> EXERCISE PROMPT: The listing below holds a line with "Task: Click the Create Task button" and a line with "You are a computer-use agent. 1568x349". Reproduce those two lines exactly, plus everything between them.
------------------------------------------------------------------------
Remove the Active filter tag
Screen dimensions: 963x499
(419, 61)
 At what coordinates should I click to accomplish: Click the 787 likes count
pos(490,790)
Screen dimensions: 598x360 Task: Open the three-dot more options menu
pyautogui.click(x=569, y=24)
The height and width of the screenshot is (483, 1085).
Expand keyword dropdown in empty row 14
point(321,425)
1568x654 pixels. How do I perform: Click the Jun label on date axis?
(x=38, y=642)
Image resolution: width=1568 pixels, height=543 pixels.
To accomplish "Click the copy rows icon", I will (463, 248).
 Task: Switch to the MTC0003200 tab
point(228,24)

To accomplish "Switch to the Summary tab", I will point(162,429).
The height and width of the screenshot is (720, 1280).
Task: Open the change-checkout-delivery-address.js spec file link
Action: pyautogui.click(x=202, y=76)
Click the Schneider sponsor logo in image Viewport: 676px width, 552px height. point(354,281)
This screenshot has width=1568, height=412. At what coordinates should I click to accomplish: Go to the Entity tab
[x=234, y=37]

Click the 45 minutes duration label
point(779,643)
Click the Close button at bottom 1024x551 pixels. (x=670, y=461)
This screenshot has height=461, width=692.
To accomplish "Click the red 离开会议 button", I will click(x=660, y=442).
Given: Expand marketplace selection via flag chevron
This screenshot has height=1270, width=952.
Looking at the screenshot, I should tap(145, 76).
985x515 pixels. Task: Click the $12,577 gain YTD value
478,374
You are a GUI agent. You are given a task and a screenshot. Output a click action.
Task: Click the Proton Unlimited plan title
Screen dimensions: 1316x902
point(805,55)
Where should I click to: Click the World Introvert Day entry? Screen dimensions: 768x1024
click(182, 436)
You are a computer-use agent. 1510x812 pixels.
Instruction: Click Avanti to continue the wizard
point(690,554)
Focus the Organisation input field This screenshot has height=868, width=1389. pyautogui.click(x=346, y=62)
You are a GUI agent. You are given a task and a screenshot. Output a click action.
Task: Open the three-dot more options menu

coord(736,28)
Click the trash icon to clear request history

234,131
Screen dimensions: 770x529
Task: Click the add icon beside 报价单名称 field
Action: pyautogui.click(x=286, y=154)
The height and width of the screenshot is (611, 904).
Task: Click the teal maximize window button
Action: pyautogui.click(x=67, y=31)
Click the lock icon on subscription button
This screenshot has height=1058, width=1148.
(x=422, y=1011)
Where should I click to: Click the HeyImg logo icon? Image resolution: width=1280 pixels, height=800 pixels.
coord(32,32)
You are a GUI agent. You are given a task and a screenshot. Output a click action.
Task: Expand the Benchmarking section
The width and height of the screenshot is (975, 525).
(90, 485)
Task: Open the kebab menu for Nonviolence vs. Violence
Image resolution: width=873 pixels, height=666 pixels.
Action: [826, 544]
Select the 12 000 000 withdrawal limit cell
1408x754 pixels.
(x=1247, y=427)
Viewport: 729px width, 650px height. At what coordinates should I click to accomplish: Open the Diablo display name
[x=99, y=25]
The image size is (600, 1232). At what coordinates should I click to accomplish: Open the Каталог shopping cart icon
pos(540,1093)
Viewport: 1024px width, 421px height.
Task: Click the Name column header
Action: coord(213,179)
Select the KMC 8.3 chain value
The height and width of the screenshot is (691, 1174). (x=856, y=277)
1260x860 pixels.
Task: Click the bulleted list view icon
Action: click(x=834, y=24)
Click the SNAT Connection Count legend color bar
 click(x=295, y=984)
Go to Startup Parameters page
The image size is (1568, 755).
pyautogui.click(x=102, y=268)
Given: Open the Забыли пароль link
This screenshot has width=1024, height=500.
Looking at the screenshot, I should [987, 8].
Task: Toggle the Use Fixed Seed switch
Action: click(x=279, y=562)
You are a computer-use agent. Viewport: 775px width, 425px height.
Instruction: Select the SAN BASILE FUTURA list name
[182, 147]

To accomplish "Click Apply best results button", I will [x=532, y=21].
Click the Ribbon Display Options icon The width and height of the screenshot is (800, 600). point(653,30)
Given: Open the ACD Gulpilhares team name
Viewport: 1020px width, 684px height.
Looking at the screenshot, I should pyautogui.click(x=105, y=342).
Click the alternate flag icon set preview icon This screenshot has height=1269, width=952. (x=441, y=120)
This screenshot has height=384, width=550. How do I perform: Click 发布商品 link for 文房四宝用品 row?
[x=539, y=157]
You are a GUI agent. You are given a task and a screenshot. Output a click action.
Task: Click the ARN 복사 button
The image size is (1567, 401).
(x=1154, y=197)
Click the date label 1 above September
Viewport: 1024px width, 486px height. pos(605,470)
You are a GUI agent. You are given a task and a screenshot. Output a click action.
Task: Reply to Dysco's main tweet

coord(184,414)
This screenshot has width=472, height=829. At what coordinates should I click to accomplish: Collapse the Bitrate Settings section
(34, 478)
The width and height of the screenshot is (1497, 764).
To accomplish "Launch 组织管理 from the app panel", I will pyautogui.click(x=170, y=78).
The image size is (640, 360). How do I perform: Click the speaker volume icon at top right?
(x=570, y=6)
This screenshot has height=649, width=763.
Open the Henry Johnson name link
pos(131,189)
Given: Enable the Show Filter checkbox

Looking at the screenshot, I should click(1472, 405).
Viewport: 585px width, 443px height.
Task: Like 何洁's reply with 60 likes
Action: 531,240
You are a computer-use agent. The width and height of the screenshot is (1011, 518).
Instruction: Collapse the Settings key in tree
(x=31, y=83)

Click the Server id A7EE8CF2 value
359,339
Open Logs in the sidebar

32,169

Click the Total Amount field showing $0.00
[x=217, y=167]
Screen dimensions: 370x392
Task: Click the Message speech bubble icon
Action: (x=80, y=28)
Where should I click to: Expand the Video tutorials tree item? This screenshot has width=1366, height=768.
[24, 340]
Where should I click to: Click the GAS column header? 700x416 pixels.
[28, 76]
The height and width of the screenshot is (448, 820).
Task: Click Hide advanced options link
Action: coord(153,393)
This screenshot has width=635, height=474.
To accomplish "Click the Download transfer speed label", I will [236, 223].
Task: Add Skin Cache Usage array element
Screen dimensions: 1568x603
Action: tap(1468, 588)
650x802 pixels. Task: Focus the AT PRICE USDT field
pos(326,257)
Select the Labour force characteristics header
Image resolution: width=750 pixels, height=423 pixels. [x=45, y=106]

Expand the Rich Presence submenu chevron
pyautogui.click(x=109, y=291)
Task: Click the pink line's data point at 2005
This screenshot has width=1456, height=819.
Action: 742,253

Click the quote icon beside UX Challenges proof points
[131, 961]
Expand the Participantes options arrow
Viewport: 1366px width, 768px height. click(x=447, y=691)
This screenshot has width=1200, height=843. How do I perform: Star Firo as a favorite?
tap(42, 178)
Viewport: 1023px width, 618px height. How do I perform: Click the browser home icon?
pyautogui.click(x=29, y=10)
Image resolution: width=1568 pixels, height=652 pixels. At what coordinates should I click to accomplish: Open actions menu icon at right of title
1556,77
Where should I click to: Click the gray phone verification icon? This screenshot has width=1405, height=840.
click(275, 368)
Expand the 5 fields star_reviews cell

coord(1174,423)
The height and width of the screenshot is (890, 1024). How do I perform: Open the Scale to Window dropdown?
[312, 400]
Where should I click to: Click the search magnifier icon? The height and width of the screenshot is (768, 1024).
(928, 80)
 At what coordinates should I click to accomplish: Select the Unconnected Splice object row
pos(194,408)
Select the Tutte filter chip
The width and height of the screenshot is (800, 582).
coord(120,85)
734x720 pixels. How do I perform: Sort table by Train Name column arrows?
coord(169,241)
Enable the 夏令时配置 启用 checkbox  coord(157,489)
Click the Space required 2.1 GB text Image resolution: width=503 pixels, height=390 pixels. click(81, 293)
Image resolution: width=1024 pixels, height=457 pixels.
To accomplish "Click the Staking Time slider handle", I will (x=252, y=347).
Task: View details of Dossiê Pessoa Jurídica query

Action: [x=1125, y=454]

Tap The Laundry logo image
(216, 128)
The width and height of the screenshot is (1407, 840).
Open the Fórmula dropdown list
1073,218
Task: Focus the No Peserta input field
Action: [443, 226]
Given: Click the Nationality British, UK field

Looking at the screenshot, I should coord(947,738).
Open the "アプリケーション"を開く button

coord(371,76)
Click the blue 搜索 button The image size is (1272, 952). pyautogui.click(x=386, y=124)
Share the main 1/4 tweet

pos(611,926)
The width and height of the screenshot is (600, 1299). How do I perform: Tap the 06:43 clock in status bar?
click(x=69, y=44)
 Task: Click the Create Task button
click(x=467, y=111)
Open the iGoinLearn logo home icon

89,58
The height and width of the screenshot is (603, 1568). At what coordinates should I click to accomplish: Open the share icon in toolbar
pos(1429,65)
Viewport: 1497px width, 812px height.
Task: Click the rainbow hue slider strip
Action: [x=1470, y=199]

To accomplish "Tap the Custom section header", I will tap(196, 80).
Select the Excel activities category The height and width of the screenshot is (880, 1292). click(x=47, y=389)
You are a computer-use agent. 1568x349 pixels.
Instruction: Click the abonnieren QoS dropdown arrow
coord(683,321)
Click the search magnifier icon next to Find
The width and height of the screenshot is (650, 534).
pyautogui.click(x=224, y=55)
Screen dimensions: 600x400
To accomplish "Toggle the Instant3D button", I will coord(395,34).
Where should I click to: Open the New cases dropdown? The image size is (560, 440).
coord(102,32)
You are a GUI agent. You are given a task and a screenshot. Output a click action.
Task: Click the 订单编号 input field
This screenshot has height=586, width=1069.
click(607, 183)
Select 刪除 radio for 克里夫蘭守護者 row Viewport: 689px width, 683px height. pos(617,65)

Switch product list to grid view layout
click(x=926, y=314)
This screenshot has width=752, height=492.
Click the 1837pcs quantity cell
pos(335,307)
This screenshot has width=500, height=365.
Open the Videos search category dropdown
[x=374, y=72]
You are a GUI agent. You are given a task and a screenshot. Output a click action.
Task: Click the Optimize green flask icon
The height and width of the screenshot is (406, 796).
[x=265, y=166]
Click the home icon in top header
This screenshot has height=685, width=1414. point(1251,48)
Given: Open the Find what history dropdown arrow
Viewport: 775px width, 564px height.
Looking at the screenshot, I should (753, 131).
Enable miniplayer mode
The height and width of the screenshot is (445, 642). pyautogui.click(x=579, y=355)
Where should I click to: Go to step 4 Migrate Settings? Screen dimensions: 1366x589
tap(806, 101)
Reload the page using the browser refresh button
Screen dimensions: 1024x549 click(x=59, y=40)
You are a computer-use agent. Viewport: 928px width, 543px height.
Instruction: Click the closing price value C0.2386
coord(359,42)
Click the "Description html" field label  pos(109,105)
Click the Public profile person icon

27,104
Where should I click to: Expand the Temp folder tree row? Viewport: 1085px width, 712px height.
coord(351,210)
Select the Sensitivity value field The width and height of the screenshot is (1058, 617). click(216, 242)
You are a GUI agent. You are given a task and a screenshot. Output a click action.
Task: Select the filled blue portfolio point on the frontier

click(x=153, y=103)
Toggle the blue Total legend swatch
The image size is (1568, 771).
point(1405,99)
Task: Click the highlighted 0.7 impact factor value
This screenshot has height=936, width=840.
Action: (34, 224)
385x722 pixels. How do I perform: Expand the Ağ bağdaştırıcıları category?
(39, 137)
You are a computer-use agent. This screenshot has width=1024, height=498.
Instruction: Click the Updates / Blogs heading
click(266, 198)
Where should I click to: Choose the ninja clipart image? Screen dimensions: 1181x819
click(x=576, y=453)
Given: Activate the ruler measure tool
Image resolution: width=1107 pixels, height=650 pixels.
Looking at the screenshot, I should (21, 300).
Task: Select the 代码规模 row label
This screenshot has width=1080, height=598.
------------------------------------------------------------------------
> TASK RESPONSE:
 Task: Click the Create Task button
click(x=467, y=111)
Open the iGoinLearn logo home icon

89,58
The height and width of the screenshot is (603, 1568). At what coordinates should I click to accomplish: Open the share icon in toolbar
pos(1429,65)
Viewport: 1497px width, 812px height.
Task: Click the rainbow hue slider strip
Action: [x=1470, y=199]

To accomplish "Tap the Custom section header", I will tap(196, 80).
Select the Excel activities category The height and width of the screenshot is (880, 1292). click(x=47, y=389)
You are a computer-use agent. 1568x349 pixels.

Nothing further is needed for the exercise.